----- DATA FOR ANALYSIS

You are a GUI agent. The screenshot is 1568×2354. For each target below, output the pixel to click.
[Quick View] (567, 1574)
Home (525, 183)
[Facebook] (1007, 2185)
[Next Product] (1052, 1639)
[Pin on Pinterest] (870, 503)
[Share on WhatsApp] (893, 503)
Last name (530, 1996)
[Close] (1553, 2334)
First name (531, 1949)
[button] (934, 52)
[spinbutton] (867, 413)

----------

Quote verbatim the line containing "[Quick View] (567, 1574)" and every line after it through the end of the records above.

[Quick View] (567, 1574)
Home (525, 183)
[Facebook] (1007, 2185)
[Next Product] (1052, 1639)
[Pin on Pinterest] (870, 503)
[Share on WhatsApp] (893, 503)
Last name (530, 1996)
[Close] (1553, 2334)
First name (531, 1949)
[button] (934, 52)
[spinbutton] (867, 413)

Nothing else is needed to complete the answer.